Closing the gaps is not only 'an ethical and institutional responsibility that measures the degree of civilisation of a country' in the face of the incompressible right to health, but would be a strategic move in terms of sustainability. "Disadvantages in the early years of life tend to accumulate, increasing the risk of chronic diseases, disability and premature mortality. Care and prevention from the earliest stages of life are therefore essential,' stresses Mario de Curtis, former professor of paediatrics at La Sapienza University and one of the authors of the Lincei document. Text underlying the motion tabled by Senator Sandra Zampa, who urges the Government to provide adequate answers by addressing, among other things, the shortage of personnel. And it is precisely the specialists of the Italian Society of Paediatrics (Sip) who are organising the first National Day on the subject at the Ministry of Health on Tuesday 5 May, "an opportunity to bring childhood back into the public and health debate, which today is strongly unbalanced towards adulthood and the management of chronicity". The Sip notes that today one child in 200 lives with a chronic disease and one in five has a neuropsychiatric disorder; risk behaviour and social fragility are spreading among adolescents, but the organisation of services is struggling to adapt.
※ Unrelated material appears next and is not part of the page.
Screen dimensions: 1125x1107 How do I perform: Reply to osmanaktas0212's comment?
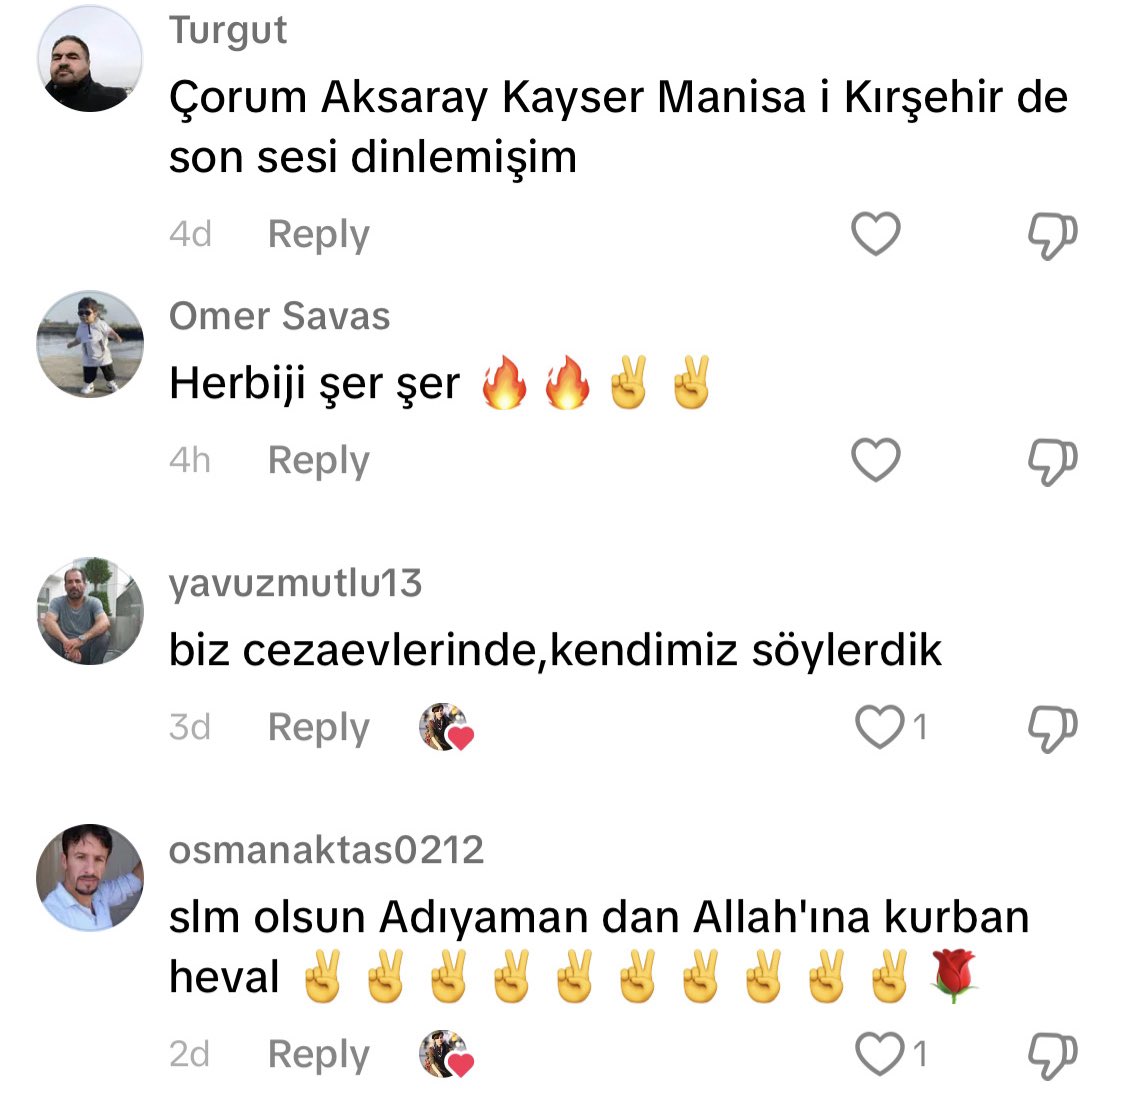pyautogui.click(x=319, y=1055)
In Italia, for example, the basic paediatrician often stops at the age of 14, while the transition to adult pathways takes place unevenly, so much so that between the ages of 15 and 18 up to 70% of admissions are to adult wards. The reform of territorial medicine announced by Minister Schillaci, in the part that envisages the extension of the family paediatrician up to the age of 18, is welcome, but, warns the president of paediatricians Sip Rino Agostiniani, "it is unthinkable to extend the care of the territory up to the age of majority if the situation in hospitals then changes from region to region. The rules must be standardised to ensure that the system works consistently'.